The use of the word relationship, according to Google Books, peaked in the last years of the nineties. I like to think that this is because everyone was so concerned about the relationship that the new milium would have on computers, but more it probably has something to do with the concern of the relationship between private and public life in terms of Bill. But then again, maybe it’s popularity peaked then because of FRIENDS and all the interesting, including lesbian love, relationships in the show.

Whatever the reason, i’m sure someone else can nail down the reason and you know what? good for you, but mostly the point shows that theres a connection, dare we say relationship between the more a word is used and a greater amount of confusion as to what it actually means since at a greater use it is being applied in a greater area and then becomes associated with one particular meaning after repeated experiences by individuals which then spread the connotation amongst themselves and then the whole world (of english speakers mind you.. no Japanese oopies here).

The Oxford English Dictionaries (the OED for those of you in da know) defines ‘relationship’ as: NOUN 1. The way in which two or more people or things are connected, or the state of being connected. 1.1 The state of being connected by blood or marriage. 1.2 The way in which two or more people or groups regard and behave towards each other. 1.3 An emotional and sexual association between two peoople.

1.3 is where the confusion comes in as people like to us the word relationship as all encompassing.

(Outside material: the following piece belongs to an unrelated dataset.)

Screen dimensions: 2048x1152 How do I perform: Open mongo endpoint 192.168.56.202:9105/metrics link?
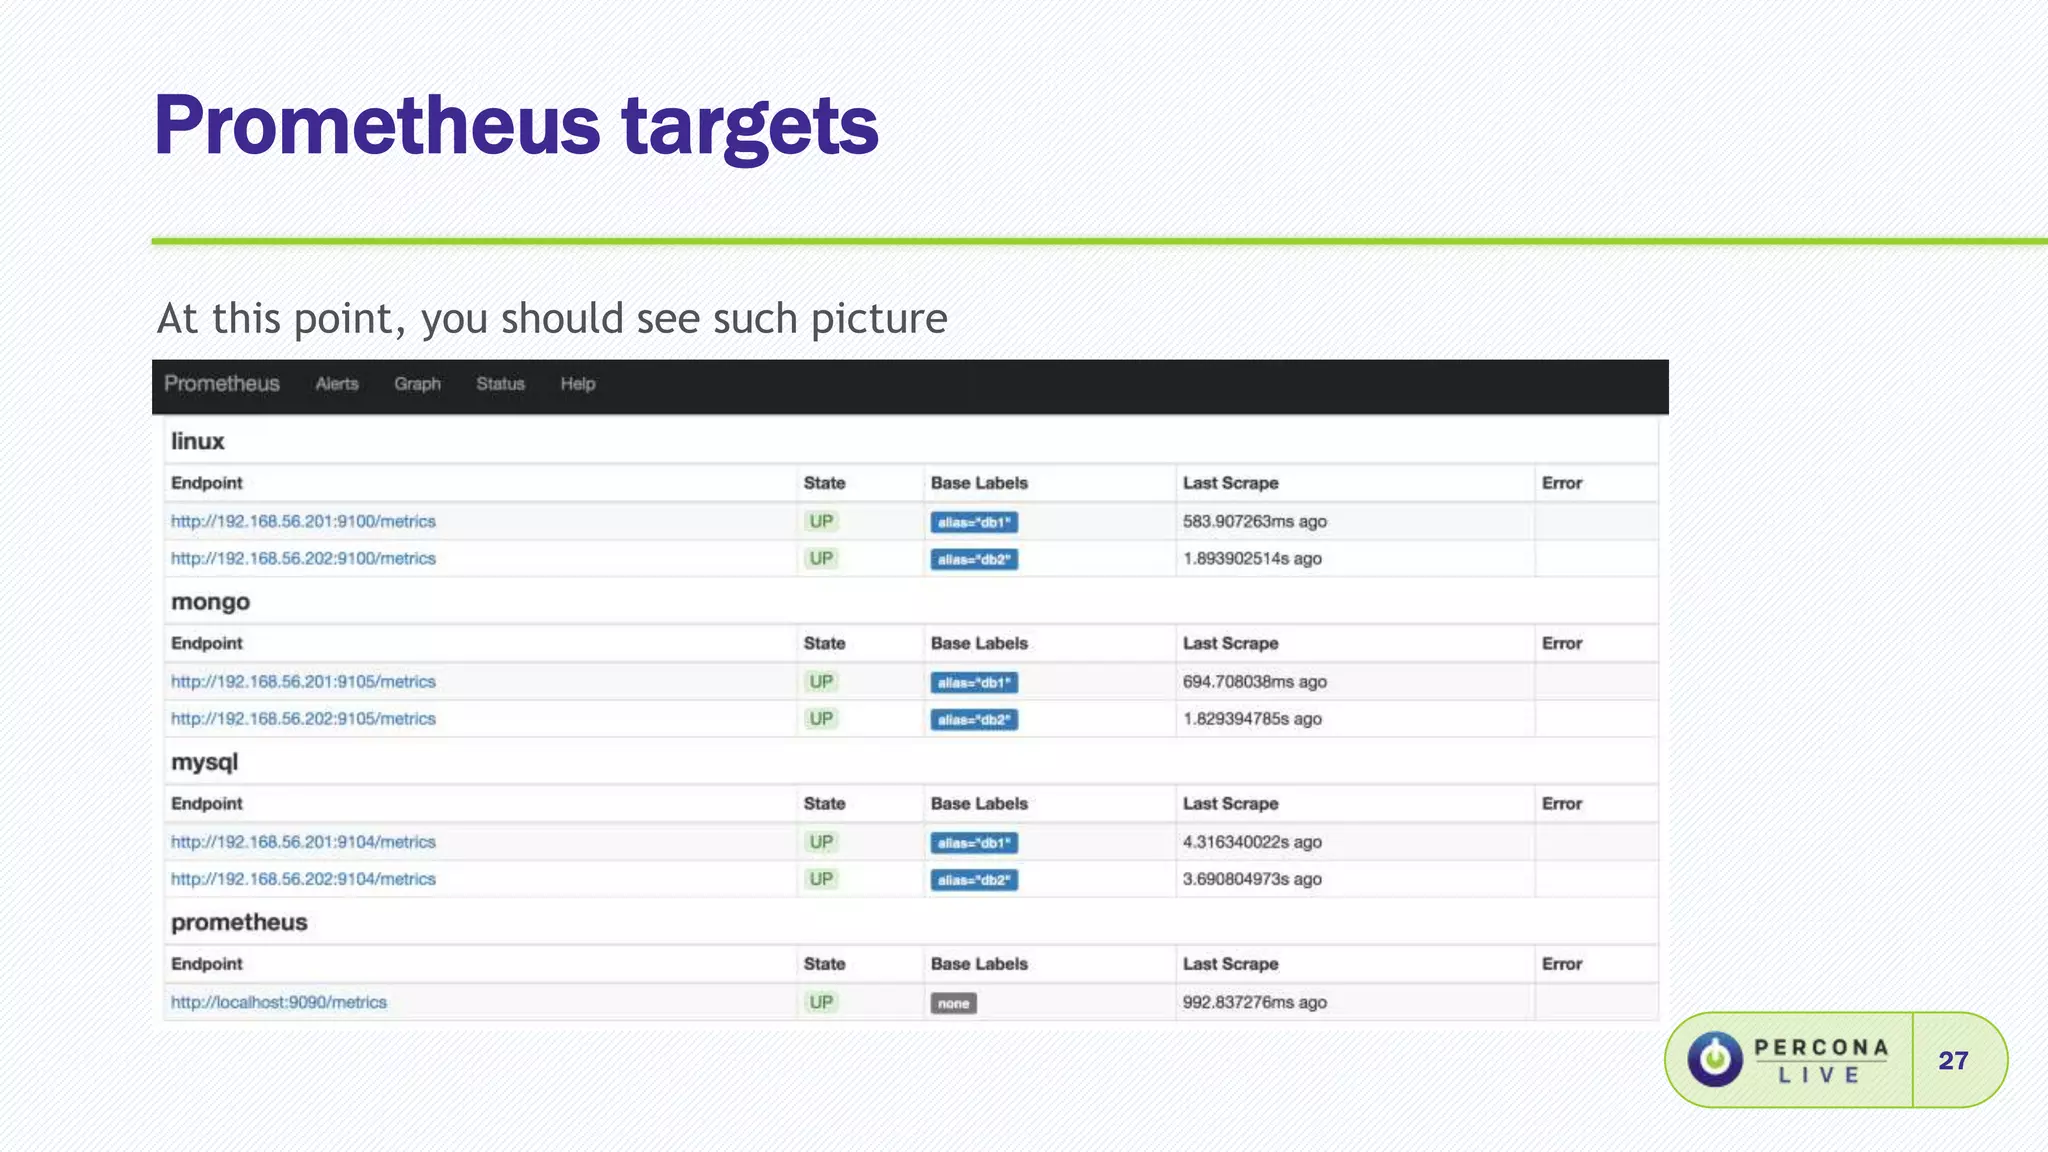click(x=303, y=718)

When I say, I have a good relationship with him/her people assume we’re dating if it’s a male, and assume I’m straight, and if it’s a female they assume she’s some kind of ‘friend.’

Now let me take myself out of the equation – because frankly i’m rather boring. So now if relationship is always used in the sexual sense, instead of a more platonic sense where the relating between two or more pepole could be good or bad and sexual or not: enter dating and FB status. Personally, facebook is what ruined it all. It determined that everyone is is some kind of limbo of having a set relationship status meaning that you’re either – single, taken, in a relationship with ‘x’, or it’s complicated. There is not option to bow out. You can ignore it but then the connotation is ‘it’s complicated’ or ‘single’ basically if you don’t check one your ‘available’ and fair game on the sexual dating feild.

This is why I’ve decided I’m in a serious relationship with Coffee. It’s complicated but it’s also not. Coffee has my heart and my soul, everything i do revolves around my relationship with coffee. Will there be coffee there? No? no thank you kind sir. Do you like coffee? No? We have nothing more to discuss here; move along.

This saves me the hassle of ‘are you single’? nope and yes. I’m single when i’m not sexually envolved sure. But my heart is always taken. Because no one wants to be labeled as being stuck in a permanent state of singleness or takenness so easier to just pick something annoying to go against the sociatly standards of single or taken.

Bleh. If you read all that shit you’re a trooper and I thank you. Good luck defining relationship in your own life. In the meantime, coffee is calling and I must go.